Thomas Jefferson Gourmet


The President was so fond of vegetables and so earnestly interested in their cultivation that he found time to keep a record of the earliest and latest appearance of each vegetable in the market during his eight years in Washington. His tabulation included thirty-seven varieties, indicating the wide choice available in that early day. In addition to the more usual kinds, including peas, his favorite, the list shows that the President was accustomed to mushrooms, broccoli, endive, and artichokes—legumes whose popularity in modern American households is comparatively recent.

The vegetables which Lemaire selected on January 12, 1806, were spinach, cabbage, and “sellerie.” Two gallons of chestnuts, also bought that day, could be combined with the poultry or served as a savory side dish. With the other items on the list—eggs, oranges, and lemon extract (Lemaire called it “ Lesance de Citron ”)—a. chef could deal with an elaborate dessert, creating from his stores the appropriate sauce.


Lemaire’s devotion to duty was by no means unnoticed by the guests who frequented his table. One of them recalled that Jefferson’s “maître d’hôtel had served in some of the first families abroad, and understood his business to perfection … never before had such dinners been given in the President’s House, nor such a variety of the finest and most costly wines … the absence of splendour, ornament and profusion was more than compensated by the neatness, order and elegant sufficiency that pervaded the whole establishment.” Edmund Bacon, Jefferson’s overseer at Monticello, occasionally visited Washington; he remembered Lemaire as “a very smart man … well educated, and as much of a gentleman in his appearance as any man. … [He] told me that it often took fifty dollars to pay for what marketing they would use in a day. Mr. Jefferson’s salary did not support him while he was President.” Bacon also provided a footnote on the President’s personal habits at table: “He was never a great eater, but what he did eat he wanted to be very choice.”

It must be admitted that not all of Jefferson’s guests were pleased with the dishes, familiar or newfangled, set before them. One New Englander complained that fried eggs and fried beef were served at the same dinner with beef, turkey, and ducks, although he admitted grudgingly his pleasure at tasting “the new foreign dish, macaroni.” A story that went the rounds of Washington concerned a member of Congress who was also a butcher. One day at dinner at the executive mansion, so the incident was reported, “observing a leg of mutton of a miserably lean description, he could not help forgetting the legislator for a few moments, expressing the feelings of his profession and exclaiming that at his stall no such leg of mutton should ever have found a place.” And Patrick Henry, in a political speech, denounced Jefferson as one who had “abjured his native victuals.”

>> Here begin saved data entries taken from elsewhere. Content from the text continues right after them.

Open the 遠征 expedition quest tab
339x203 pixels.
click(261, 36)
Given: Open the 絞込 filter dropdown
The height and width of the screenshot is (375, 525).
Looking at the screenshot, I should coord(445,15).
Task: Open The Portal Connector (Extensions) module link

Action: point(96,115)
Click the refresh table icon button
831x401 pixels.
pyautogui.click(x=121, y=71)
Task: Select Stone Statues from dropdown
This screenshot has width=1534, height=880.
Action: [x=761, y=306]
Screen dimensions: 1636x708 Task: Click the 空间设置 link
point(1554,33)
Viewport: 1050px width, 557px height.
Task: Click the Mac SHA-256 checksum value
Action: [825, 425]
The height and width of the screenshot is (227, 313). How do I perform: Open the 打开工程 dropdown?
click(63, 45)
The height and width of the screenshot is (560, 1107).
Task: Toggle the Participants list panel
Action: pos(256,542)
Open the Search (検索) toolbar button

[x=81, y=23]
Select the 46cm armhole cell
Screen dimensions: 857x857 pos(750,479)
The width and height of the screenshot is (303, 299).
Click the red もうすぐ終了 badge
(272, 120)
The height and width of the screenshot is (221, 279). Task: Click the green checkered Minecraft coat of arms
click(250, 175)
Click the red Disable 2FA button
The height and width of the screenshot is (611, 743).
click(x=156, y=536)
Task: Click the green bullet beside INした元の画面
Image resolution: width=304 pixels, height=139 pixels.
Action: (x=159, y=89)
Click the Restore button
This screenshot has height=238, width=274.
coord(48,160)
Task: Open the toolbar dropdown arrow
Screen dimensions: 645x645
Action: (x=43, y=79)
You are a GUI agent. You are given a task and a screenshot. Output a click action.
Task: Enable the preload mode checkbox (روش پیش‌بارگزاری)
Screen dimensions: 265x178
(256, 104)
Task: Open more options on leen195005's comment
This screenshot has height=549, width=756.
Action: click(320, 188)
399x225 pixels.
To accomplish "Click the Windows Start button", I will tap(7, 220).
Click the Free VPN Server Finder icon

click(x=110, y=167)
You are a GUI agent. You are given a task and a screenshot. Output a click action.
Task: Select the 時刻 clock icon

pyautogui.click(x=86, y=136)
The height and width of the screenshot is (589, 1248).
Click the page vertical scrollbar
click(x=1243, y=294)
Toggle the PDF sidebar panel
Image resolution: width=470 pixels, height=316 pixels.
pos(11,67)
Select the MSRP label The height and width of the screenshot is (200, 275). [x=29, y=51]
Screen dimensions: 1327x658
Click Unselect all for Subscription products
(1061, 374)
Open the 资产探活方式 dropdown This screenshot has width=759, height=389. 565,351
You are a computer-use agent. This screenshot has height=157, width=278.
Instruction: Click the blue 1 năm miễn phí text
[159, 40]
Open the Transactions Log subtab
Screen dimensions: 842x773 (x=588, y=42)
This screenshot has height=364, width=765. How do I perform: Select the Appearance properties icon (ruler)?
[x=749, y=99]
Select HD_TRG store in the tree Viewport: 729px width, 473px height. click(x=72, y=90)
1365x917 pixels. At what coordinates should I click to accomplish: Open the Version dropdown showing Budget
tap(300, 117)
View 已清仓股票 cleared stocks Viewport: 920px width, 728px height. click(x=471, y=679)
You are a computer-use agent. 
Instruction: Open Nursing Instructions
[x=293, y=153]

Usually, however, Jefferson’s guests were enthusiastic. The dinners which called forth their praise were prepared in an enormous vaulted kitchen directly below the main entrance, on the north side of the ground floor. There was a stone fireplace at each end. Here were placed the long-handled skillets, cranes for heavy pots, turnspits for which Lemaire regularly bought oil, and the great roasting oven as well as a small oven for pastry.

Ordinarily, Jefferson’s dinners were given in a dining room on the south front, and the company numbered fourteen. The hour for dining was four o’clock; the style was easy and informal. Rules of precedence were abolished, titles ignored. The host, a tall, lean man of distinction and sensitivity, in his early sixties, would typically be clothed in a neat though casual manner, wearing twilled corduroy breeches, scarlet embroidered waistcoat under a more somberly colored coat, and satinette shoes comfortably worn—less costly and splendid apparel than the blue livery coats, trimmed with silver lace, worn by his servants. While Congress was in session Jefferson entertained representatives and senators, diplomats, distinguished travellers, men of science; he was interested in everyone. When Congress recessed and he had not yet left for Monticello, his guests included plain citizens of every rank as well as writers, explorers, and Indian chiefs. His daughter Martha and other ladies were occasionally in the company.

Although the large corner dining room of the President’s House was more stately—its furnishings including, according to Jefferson’s own inventory, “an elegant Brussels carpet”—he preferred the pleasant south room known today as the Green Room. It was furnished with an “elegant side board with pedestals and urn knife cases, an extra large Mahogany Dining Table in six pieces, a Small dining Table in three parts, a large Mahogany Square Table, two Glass Cases to contain the Silver and plated ware, an Oval breakfast Table, and fifteen chairs, black and gold.”